Carrying 60 passengers and three crew, Delta Connection Flight 4951, originating from Atlanta and scheduled to land in White Plains, N.Y., diverted to JFK when the airplane’s right main landing gear failed to extend. The pilots landed at JFK at about 8 p.m. on only the left main and front landing gear while the right wing tip generated a trail of sparks as it dragged along the runway.
The JFK incident came four months after a Skywest Airlines CRJ200 couldn’t extend its nose landing gear on approach to Ontario (Calif.) International Airport. SkyWest Flight 6467 managed to land with its nose gear in the retracted position. None of the 24 passengers or three crewmembers sustained injuries during the May 23 incident.
Less than a year earlier, on June 11, 2009, another Atlantic Southeast jet–a 50-seat CRJ200–couldn’t fully extend its left main landing gear but this airplane too landed safely, at Atlanta Hartsfield International Airport. The airplane came to rest partially on the left side of Runway 27R and the adjoining grass. Nineteen passengers and a crew of three evacuated with no injuries through the right service door and the remaining 20 through the left forward entry door.
On Dec. 15, 2008, a CRJ700 operated by Mesa Airlines returned to Chicago O’Hare International Airport after the crew received an unsafe gear indication for the left main gear as it approached for landing in South Bend, Ind. Unable to resolve the problem, the crew declared an emergency and returned to land on Runway 28 at O’Hare. The aircraft touched down with the left main gear still retracted and traveled down the runway on the remaining landing gear and the left wing’s leading edge.

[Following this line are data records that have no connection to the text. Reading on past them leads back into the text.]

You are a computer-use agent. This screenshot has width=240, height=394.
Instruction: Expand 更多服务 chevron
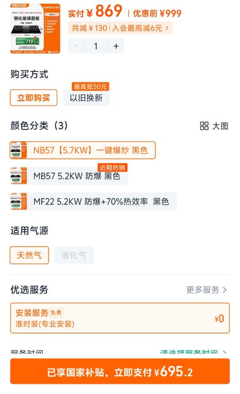pyautogui.click(x=225, y=290)
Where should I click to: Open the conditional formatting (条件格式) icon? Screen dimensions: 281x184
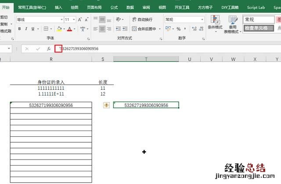point(215,24)
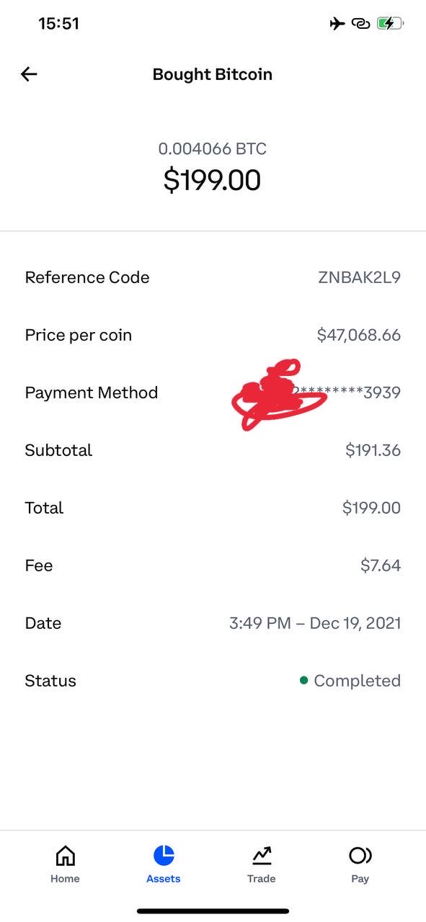Tap the airplane mode status icon

[x=337, y=24]
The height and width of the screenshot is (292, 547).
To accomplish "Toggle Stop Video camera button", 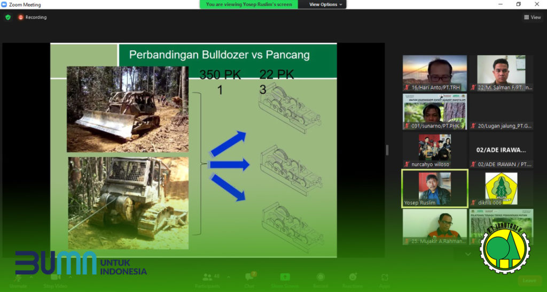I will [55, 280].
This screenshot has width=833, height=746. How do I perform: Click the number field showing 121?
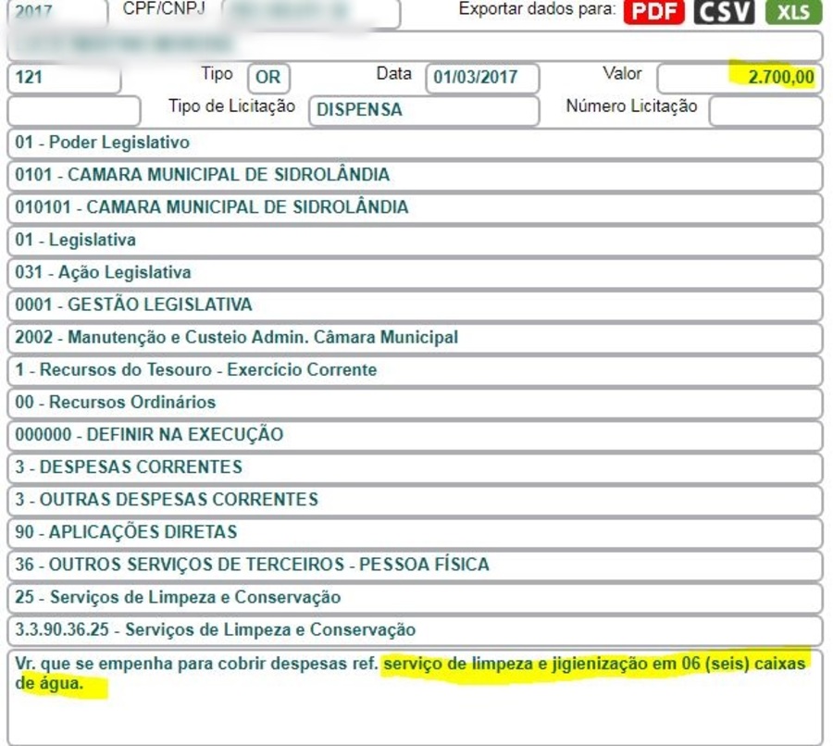(x=63, y=78)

None of the 28 passengers and four crewmembers sustained injuries.
Only a day earlier, on December 14, an Air Wisconsin CRJ200 on a repositioning flight from Norfolk, Va., landed at Philadelphia International Airport with its left main gear retracted. The two pilots and one flight attendant on board escaped unhurt.
Outside the U.S., another case of nose-gear failure involved a South Africa Express CRJ200 on a flight from Cape Town to Windhoek, Namibia, this past April 17. Again, none of the 33 passengers and four crewmembers suffered injuries resulting from the gear-up landing.
In the O’Hare case, investigators found that improper positioning of the inboard main landing-gear door during rigging caused premature wear of parts that eventually restricted movement of the door during extension of the gear. In the Philadelphia case, the preliminary NTSB report indicates that mechanics attached the upper attachment bolt for the left main landing gear uplock assembly to the airplane structure only, rather than to both the structure and the uplock mechanism as called for in the design. The report didn’t conclude that the oversight led to the failure of the gear to extend, however.
The NTSB launched a so-called engineering investigation following the JFK incident. An FAA spokesperson told AIN that the agency would evaluate the results “to see if there are any safety actions the FAA needs to take, whether the JFK incident was unique or whether there appears to be some common cause.”